Membrane technologies such as microfiltration (MF), ultrafiltration (UF), nanofilitration (NF), and reverse osmosis (RO) have been widely used for water purification because they are energy efficient, cost-effective and simple to operate. However, many commercial membranes experience substantial flux declines when they are exposed to contaminants such as, for example, inorganic salts, emulsified oil droplets, and natural organic matter. These contaminants in the water can deposit on the membrane surface and/or block the pores of the membrane, which foul the membrane and decrease its useful life.
Current approaches to address this fouling problem include pretreatment of the feed water, periodic depressurization of the membrane tube, flow reversal, and use of cleaning agents to remove fouled films from membrane surface. These techniques require energy and/or additional chemicals, and reduce productive membrane operating time, which directly contributes to increased operating costs.
Modifying a surface of the membrane with a fouling-resistant material is another approach that can potentially increase the useful life of the membrane and reduce operating costs. Materials such as, for example, nanoparticles, enzymes, and epoxy compounds, have demonstrated some fouling resistance, but there is still a need to develop highly water-permeable, anti-fouling materials that retain high water flux through the membrane over an extended membrane operating time.

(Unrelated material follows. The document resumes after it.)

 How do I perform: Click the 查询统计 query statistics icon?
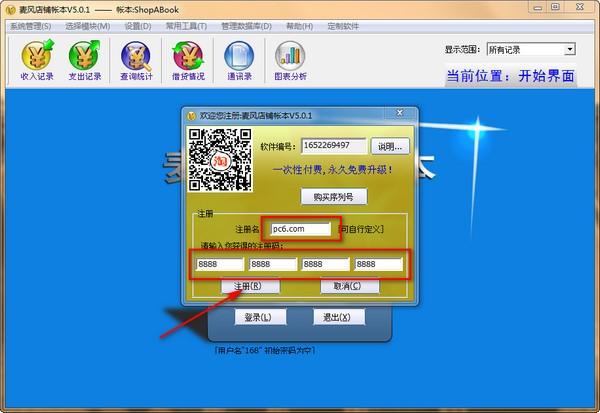tap(137, 60)
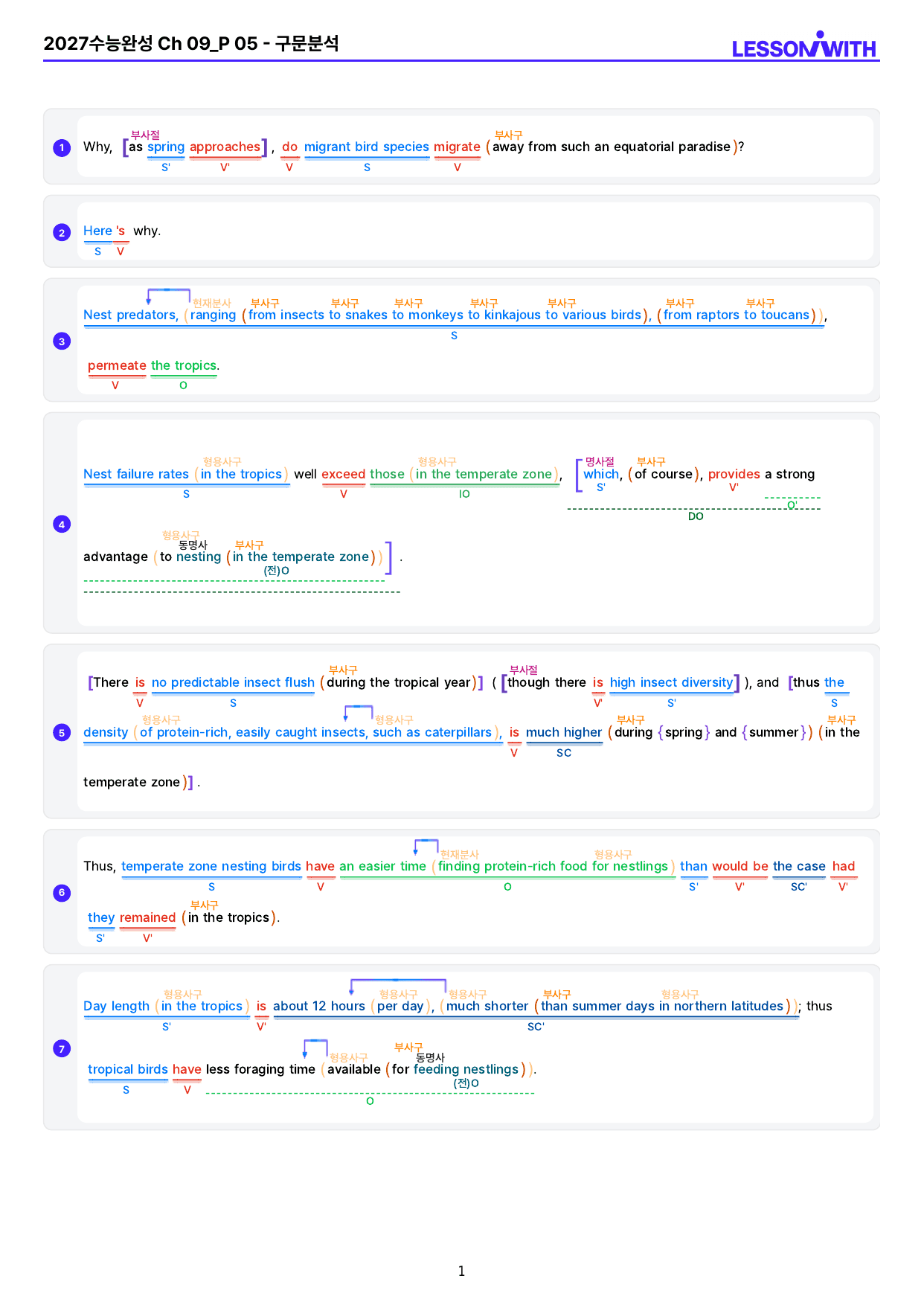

Quarternary ammonium salts have anti-microbial properties, and poly(ethylene glycol) (PEG) has been used to reduce organic or bio-fouling. UF and MF membranes with surface-grafted copolymer brushes of mono-functionalized PEG and cross-linkable quarternary ammonium compounds exhibited some antibacterial and anti-fouling properties. However, attaching the brushes to the membrane required multiple reaction steps to initiate polymerization from the membrane surface, which limits the usefulness of the surface grafting technique to a narrow range of specific membranes.